2019-04-29 10:27:30 -07:00 · 2019-04-29 10:27:30 -07:00 · f776b94089
parent 7b8bc9a5ef
commit f776b94089
1 changed files with 42 additions and 8 deletions
--- a/processing/src/main/java/org/apache/druid/query/aggregation/AggregatorFactory.java
+++ b/processing/src/main/java/org/apache/druid/query/aggregation/AggregatorFactory.java
@ -94,20 +94,45 @@ public abstract class AggregatorFactory implements Cacheable
  }
  /**
-   * Returns an AggregatorFactory that can be used to combine the output of aggregators from this factory.  This
+   * Returns an AggregatorFactory that can be used to combine the output of aggregators from this factory. It is used
-   * generally amounts to simply creating a new factory that is the same as the current except with its input
+   * when we know we have some values that were produced with this aggregator factory, and want to do some additional
-   * column renamed to the same as the output column.
+   * combining of them. This happens, for example, when merging query results from two different segments, or two
   * different servers.
   *
   * For simple aggregators, the combining factory may be computed by simply creating a new factory that is the same as
   * the current, except with its input column renamed to the same as the output column. For example, this aggregator:
   *
   *   {"type": "longSum", "fieldName": "foo", "name": "bar"}
   *
   * Would become:
   *
   *   {"type": "longSum", "fieldName": "bar", "name": "bar"}
   *
   * Sometimes, the type or other parameters of the combining aggregator will be different from the original aggregator.
   * For example, the {@link CountAggregatorFactory} getCombiningFactory method will return a
   * {@link LongSumAggregatorFactory}, because counts are combined by summing.
   *
   * No matter what, `foo.getCombiningFactory()` and `foo.getCombiningFactory().getCombiningFactory()` should return
   * the same result.
   *
   * @return a new Factory that can be used for operations on top of data output from the current factory.
   */
  public abstract AggregatorFactory getCombiningFactory();
  /**
-   * Returns an AggregatorFactory that can be used to merge the output of aggregators from this factory and
+   * Returns an AggregatorFactory that can be used to combine the output of aggregators from this factory and
-   * other factory.
+   * another factory. It is used when we have some values produced by this aggregator factory, and some values produced
-   * This method is relevant only for AggregatorFactory which can be used at ingestion time.

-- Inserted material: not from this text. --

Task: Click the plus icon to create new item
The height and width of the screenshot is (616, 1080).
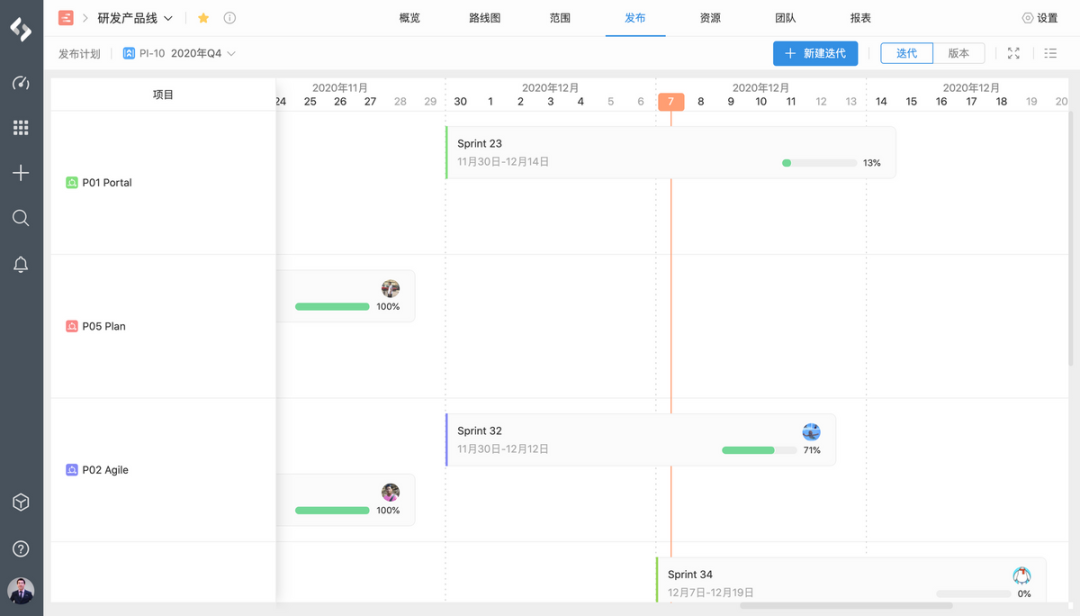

+   * by the "other" aggregator factory, and we want to do some additional combining of them. This happens, for example,
   * when compacting two segments together that both have a metric column with the same name. (Even though the name of
   * the column is the same, the aggregator factory used to create it may be different from segment to segment.)
   *
   * This method may throw {@link AggregatorFactoryNotMergeableException}, meaning that "this" and "other" are not
   * compatible and values from one cannot sensibly be combined with values from the other.
   *
   * @return a new Factory that can be used for merging the output of aggregators from this factory and other.
   *
   * @see #getCombiningFactory() which is equivalent to {@code foo.getMergingFactory(foo)} (when "this" and "other"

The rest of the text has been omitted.